O Espírito de Natal

Foto: Site Voz do Planalto

O Espírito do Natal chegou sem barbas brancas. A roupa também não era vermelha e ele não trazia um gorro engraçado na cabeça, enfeitado por pelúcia clara. Havia um cinto preto, é claro, mas o adereço parecia rodar em sua cintura magra, correndo o risco de deslizar demais até desabar pelos seus pés. Era, enfim, um Espírito de Natal meio triste, quase raquítico, vestido de preto, como que de luto.
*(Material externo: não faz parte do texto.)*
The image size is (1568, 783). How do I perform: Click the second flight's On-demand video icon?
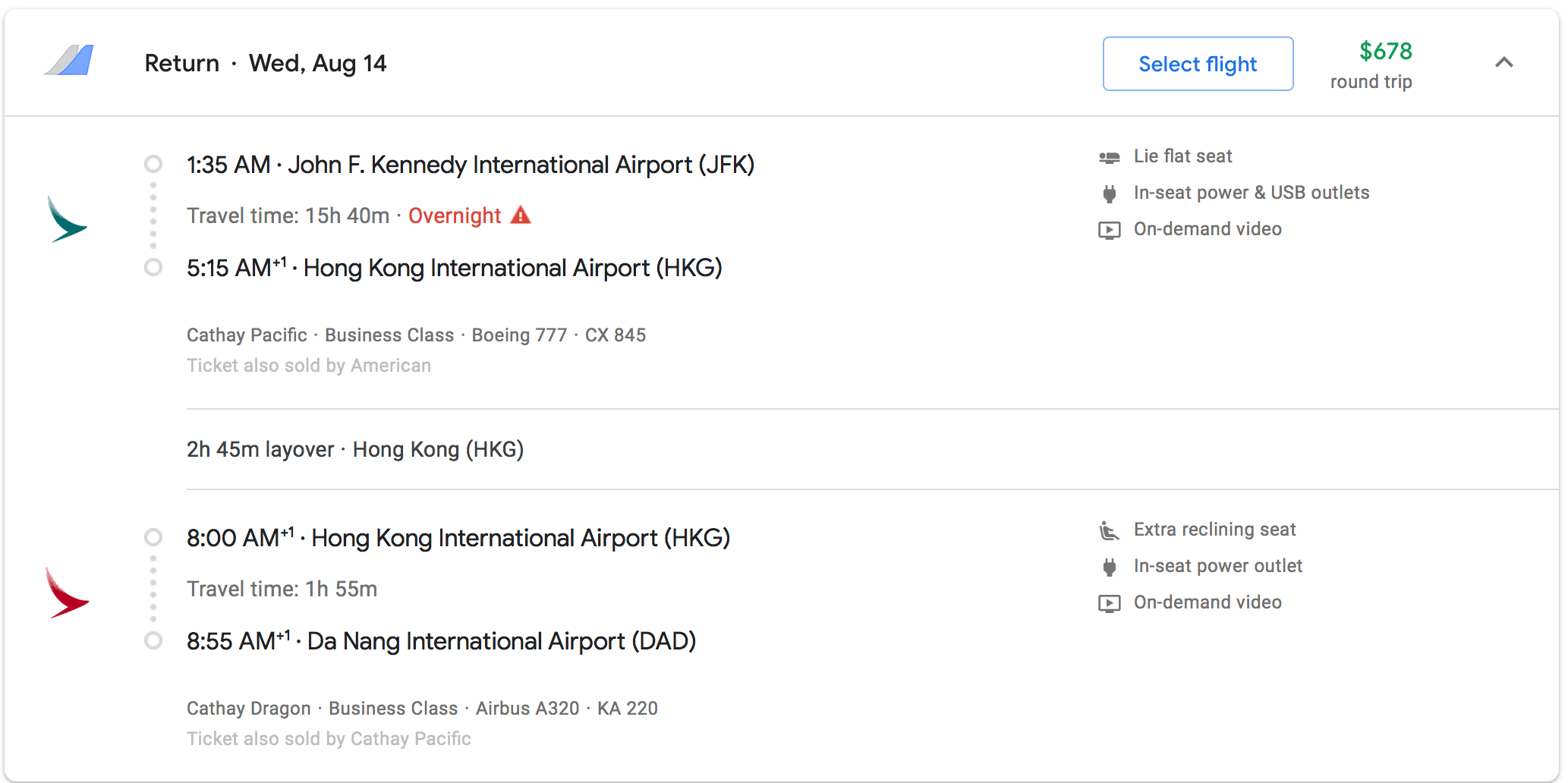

Quando entrou pela chaminé, sujo de fuligem, as crianças olharam assustadas, tiveram medo, quase choraram; nunca tinham visto um Espírito de Natal tão estranho quanto aquele. E ainda por cima não trazia o saco escarlate como o do outro espírito, aquele acostumado a ser visto nos shoppings centers e nas telas do cinema — e que, por causa da cor, desavisados até chamavam de “comunista”. Cansado, com seus direitos trabalhistas roubados, impedido de defender a justiça social e de combater toda e qualquer discriminação — como deveria ser o papel de um verdadeiro Espírito de Natal —, esse Espírito chegava ali combalido e, como na canção, sem nada no bolso ou nas mãos.
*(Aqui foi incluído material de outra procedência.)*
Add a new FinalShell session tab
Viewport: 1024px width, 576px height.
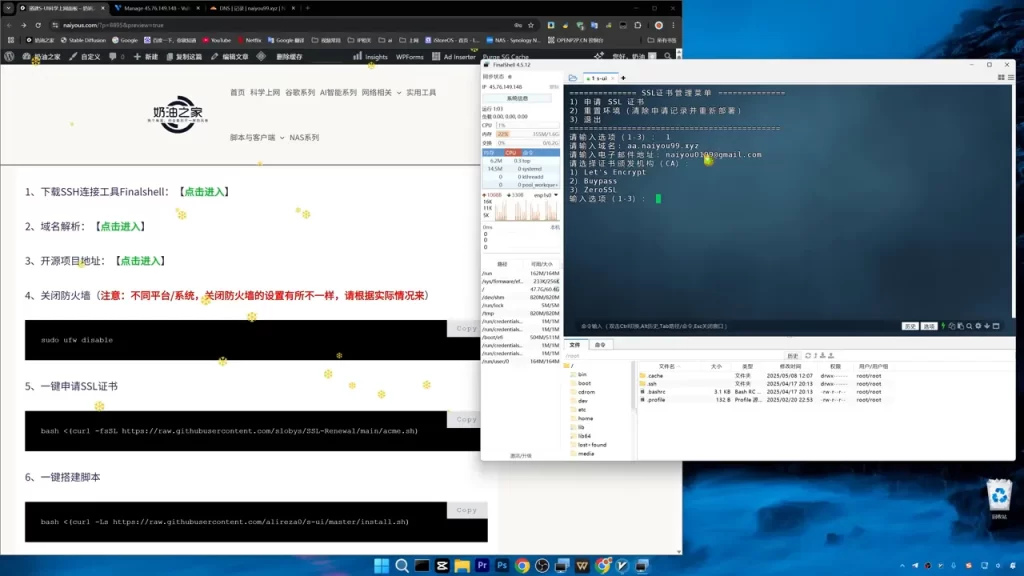pos(623,78)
Passado o susto inicial, os presentes, famílias inteiras de trabalhadores, compadeceram-se dele. O ano havia sido difícil para cada um deles também. Precarização do trabalho, rebaixamento de salários, ataques ao seu direito de organização, censura e perseguição àqueles que trabalhavam para construir cidadania a partir da educação, a vitória de um projeto fascista nas urnas… Todos esses haviam sido os “presentes”, ao longo de meses, entregues pelas mesmas forças que, agora, enfraqueciam o recém-chegado Espírito de Natal.

Reconhecendo-se nele, abriram-lhe espaço na mesa, convidaram-no para sentar, pediram que o Espírito de Natal se instalasse entre eles, deram-lhe as mãos. E, ao fazerem isso, aos poucos lhe devolveram a cor desaparecida: o vermelho da luta, o vermelho do sangue de tantos que tombaram defendendo a justiça, o vermelho do amor. Talvez tivessem pouco para dividir, mas eram muitos. Juntos, eram maiores que tudo. Somadas, unidas, suas forças eram capazes de renovar o brilho no olhar do Espírito de Natal.

E no de cada um.

Apesar de tentarem nos enfraquecer, que o brilho nos olhos e a disposição para a luta sejam nossos presentes neste Natal. Somos muitos, estamos juntos. 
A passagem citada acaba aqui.